Tonight the only airline flying is Ukraine International.


UPDATE 1545 GMT: US Secretary of State John Kerry has put the onus on the Gazan leadership of Hamas to accept a ceasefire.

Speaking in Cairo amid discussions of Israel-backed and Hamas-backed proposals, Kerry said, “My message is the same for Israelis and Palestinians” — an “immediate end to the fighting and a return to the ceasefire agreement that was reached in 2012” and then “a serious discussion, negotiation addressing the underlying issues”.

However, the Secretary of State tipped the balance, “Hamas has a fundamental choice to make, and it is a choice that will have a fundamental impact on the people of Gaza.”

In contrast, United Nations Secretary-General Ban Ki-Moon pushed Israel to halt military action:

Netanyahu was unmoved: “In the face of such terror Israel has no option but to defend itself….We will do what we have to do to defend ourselves.”


UPDATE 1535 GMT: The Washington Post produces a graphic of deaths in the conflict which illustrates the disproportionate casualties among Gazan civilians, including women and children.

Of the 519 deaths noted by the Post, almost 95% have been Gazans and more than 78% have been Gazan civilians.

Almost 25% of those killed were children and more than 13% were women.

GAZA DEATHS W CHILDREN

The Post’s figures are already out-of-date: the latest Gazan death toll is more than 600, compared to the 492 presented by the site.


UPDATE 0925 GMT: Israeli forces have fired warning shots into Al Jazeera’s offices in Gaza City:

An Israel Defence Forces spokesman “could not, at this early stage, confirm or deny whether there had been indirect damage to the building from firing at nearby military targets”.

On Monday, Israeli Foreign Minister Avigdor Lieberman called for a ban on Al Jazeera’s broadcasting, saying it put out “anti-Israeli incitement, lies, and provocations, and it encourages terrorists to act”.


See Gaza Feature: “We Saw Things That Will Forever Be Hard to Unsee — It Feels Like A War Against Children”


UPDATE 0808 GMT: Israel has rejected a proposal for a humanitarian ceasefire throughout Gaza.

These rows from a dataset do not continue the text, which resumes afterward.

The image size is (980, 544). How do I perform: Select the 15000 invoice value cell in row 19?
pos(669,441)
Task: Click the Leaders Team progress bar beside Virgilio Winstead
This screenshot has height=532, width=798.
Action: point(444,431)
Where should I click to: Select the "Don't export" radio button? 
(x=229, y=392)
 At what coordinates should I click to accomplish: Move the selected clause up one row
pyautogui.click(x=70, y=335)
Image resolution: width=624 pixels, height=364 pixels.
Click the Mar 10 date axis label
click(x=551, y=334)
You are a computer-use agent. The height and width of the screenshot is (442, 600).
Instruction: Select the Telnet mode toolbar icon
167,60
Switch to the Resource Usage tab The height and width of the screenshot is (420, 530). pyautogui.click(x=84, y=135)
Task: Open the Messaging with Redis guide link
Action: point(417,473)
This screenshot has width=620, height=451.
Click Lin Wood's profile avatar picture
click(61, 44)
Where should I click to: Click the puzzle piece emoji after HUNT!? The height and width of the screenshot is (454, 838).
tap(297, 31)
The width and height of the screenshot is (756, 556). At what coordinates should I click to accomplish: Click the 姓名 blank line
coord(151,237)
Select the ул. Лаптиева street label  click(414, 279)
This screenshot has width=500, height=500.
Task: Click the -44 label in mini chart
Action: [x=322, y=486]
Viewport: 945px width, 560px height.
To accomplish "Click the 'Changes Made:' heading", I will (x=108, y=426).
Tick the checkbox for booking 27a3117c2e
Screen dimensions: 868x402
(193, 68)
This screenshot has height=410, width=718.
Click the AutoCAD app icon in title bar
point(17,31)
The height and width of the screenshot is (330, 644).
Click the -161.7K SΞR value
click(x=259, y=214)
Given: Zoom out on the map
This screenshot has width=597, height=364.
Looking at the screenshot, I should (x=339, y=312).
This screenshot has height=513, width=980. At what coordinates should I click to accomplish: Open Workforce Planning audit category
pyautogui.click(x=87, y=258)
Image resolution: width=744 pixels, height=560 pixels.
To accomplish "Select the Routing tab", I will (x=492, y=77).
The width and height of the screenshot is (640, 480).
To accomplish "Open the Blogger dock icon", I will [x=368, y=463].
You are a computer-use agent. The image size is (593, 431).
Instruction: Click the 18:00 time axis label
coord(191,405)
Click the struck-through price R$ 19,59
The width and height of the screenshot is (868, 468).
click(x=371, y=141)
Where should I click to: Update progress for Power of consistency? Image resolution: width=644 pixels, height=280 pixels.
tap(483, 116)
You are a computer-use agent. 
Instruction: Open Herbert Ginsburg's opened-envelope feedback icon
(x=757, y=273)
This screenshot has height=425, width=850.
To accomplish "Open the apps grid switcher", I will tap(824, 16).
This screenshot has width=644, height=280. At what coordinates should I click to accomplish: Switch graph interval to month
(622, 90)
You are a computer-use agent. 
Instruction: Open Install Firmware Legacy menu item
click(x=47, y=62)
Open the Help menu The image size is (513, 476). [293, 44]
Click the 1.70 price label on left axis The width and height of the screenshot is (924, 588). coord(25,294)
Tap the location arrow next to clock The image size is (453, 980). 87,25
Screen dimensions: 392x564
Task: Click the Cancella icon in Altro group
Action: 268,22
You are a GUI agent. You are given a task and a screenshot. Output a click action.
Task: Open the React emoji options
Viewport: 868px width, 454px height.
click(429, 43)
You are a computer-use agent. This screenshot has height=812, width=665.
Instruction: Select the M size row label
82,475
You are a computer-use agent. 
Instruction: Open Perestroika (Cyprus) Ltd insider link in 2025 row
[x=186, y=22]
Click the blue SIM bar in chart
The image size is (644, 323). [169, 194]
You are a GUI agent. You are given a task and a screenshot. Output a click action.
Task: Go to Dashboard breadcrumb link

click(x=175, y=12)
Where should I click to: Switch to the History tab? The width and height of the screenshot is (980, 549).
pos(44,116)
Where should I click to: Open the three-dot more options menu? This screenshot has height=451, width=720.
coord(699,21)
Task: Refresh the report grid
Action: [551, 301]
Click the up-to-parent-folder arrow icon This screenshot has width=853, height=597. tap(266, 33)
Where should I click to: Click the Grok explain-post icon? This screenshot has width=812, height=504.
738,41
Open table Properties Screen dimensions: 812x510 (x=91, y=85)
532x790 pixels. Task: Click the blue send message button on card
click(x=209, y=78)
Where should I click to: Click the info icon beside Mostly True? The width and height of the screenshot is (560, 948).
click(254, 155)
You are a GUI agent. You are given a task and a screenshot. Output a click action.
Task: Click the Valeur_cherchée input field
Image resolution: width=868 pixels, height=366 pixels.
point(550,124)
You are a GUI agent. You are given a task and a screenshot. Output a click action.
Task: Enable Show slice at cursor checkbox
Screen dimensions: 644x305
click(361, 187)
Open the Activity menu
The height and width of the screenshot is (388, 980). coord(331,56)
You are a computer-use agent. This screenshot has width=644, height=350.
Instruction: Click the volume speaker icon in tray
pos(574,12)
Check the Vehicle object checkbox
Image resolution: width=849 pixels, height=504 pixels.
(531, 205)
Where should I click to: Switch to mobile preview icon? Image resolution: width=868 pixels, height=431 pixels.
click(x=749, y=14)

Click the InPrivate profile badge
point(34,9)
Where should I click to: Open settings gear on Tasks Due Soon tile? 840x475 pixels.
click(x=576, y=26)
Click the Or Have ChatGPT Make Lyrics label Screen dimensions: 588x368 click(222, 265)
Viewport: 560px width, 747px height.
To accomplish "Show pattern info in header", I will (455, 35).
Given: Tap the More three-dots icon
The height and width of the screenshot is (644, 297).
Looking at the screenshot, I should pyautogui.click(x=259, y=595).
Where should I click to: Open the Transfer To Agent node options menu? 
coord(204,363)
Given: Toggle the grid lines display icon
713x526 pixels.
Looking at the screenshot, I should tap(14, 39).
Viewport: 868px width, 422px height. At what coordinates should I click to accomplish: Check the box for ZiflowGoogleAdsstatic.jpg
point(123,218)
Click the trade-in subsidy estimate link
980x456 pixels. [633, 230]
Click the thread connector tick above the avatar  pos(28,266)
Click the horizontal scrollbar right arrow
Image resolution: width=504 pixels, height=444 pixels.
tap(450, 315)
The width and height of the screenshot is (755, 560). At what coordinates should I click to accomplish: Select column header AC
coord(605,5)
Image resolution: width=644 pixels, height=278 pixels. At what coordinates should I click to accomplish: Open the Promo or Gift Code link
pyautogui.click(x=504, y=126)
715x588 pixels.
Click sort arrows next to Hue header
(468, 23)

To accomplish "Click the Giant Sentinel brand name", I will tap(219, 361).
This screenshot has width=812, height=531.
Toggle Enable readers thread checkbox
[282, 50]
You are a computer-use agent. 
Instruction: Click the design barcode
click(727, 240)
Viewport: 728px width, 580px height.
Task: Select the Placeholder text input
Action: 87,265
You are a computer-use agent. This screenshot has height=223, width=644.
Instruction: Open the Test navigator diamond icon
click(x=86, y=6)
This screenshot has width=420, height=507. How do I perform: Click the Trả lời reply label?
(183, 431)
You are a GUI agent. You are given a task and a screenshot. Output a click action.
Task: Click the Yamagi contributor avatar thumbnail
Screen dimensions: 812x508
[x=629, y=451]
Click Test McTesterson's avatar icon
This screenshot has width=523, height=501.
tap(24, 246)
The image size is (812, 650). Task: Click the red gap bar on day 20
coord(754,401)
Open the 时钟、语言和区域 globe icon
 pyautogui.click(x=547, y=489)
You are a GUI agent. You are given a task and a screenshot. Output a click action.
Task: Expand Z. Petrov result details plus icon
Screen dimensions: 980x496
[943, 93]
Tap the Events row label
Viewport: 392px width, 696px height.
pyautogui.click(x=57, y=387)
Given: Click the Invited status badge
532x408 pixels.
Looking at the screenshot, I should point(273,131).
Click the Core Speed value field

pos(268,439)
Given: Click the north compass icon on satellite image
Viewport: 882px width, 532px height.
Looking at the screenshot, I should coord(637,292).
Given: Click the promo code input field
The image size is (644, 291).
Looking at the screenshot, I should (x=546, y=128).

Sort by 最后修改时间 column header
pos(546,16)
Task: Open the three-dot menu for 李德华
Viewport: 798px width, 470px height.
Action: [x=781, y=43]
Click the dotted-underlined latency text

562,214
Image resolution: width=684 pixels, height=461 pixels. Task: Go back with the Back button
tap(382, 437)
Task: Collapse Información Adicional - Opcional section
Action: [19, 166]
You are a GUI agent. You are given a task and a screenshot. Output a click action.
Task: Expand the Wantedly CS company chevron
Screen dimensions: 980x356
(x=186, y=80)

The Coordinator of Government Activities in the Territories, Yoav Mordechai, formally told United Nations envoy Robert Serry of the rejection.


UPDATE 0800 GMT: Killed or kidnapped? The ongoing mystery of a missing Israeli soldier continues this morning, as the Israel Defense Forces admitted that his body was not returned to Israel with six other troops killed on Sunday in Gaza.

The IDF said that it presumed the soldier was dead.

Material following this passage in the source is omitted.